Raw items
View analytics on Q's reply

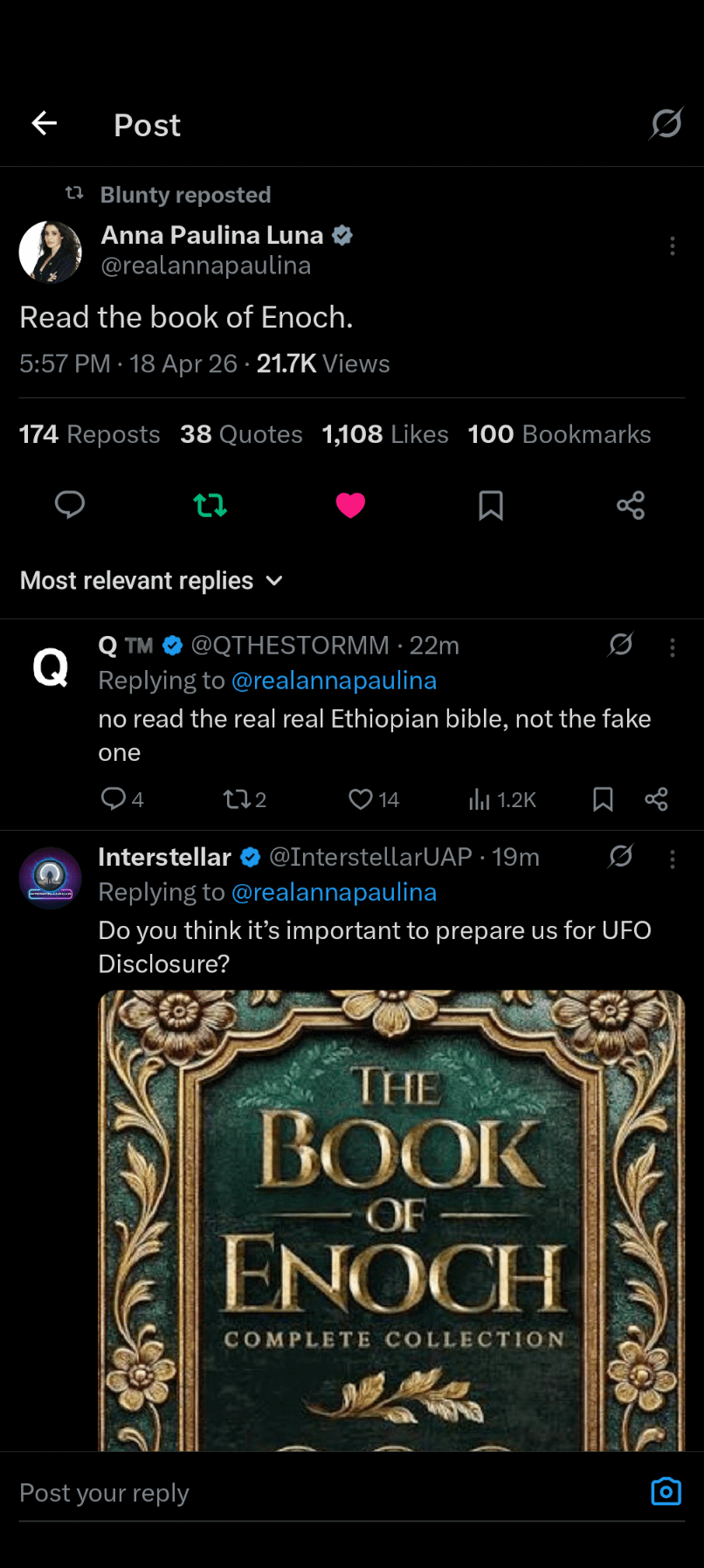click(502, 799)
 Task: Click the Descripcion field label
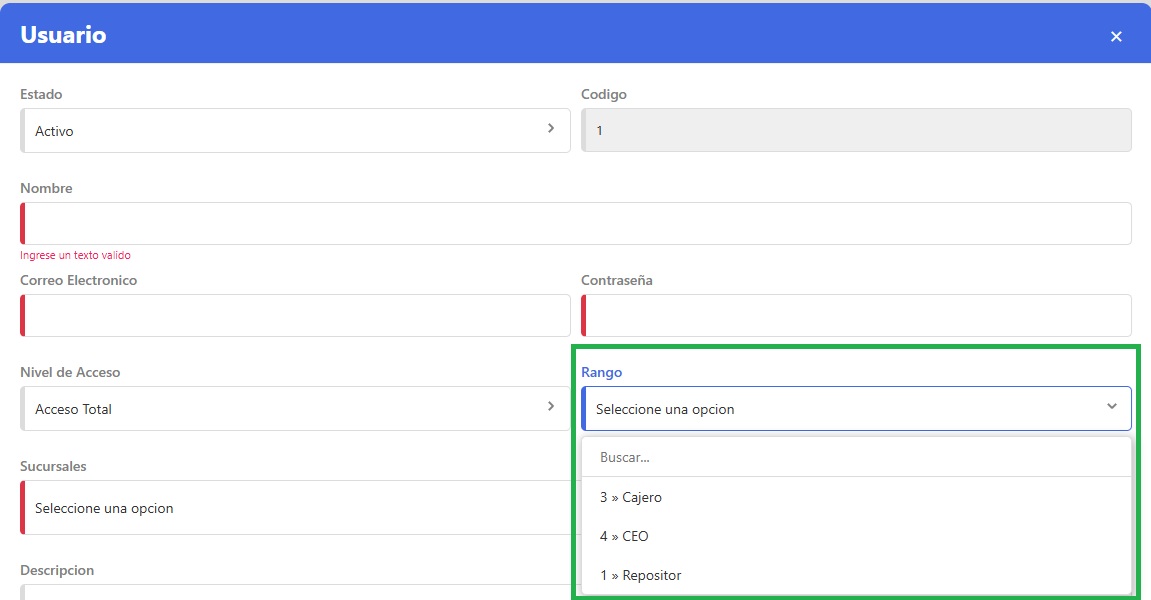click(x=57, y=570)
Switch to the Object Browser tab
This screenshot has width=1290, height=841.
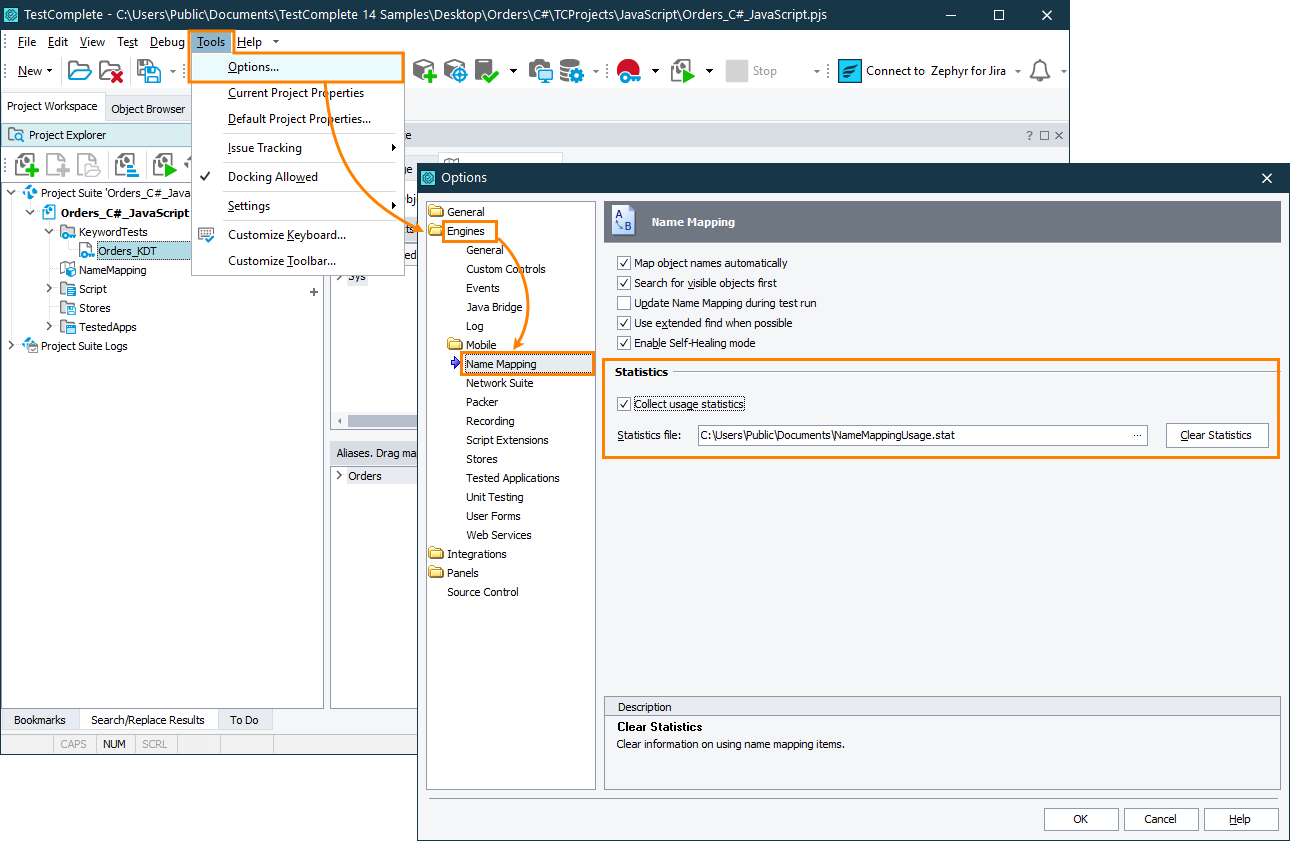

> _TASK INSTRUCTIONS_:
Can you copy out, word for word, the portion of the items that starts with the line containing "Switch to the Object Browser tab" and runs through the end of the items, leaving the pictures out?

> _ANSWER TO THIS TASK_:
Switch to the Object Browser tab
This screenshot has width=1290, height=841.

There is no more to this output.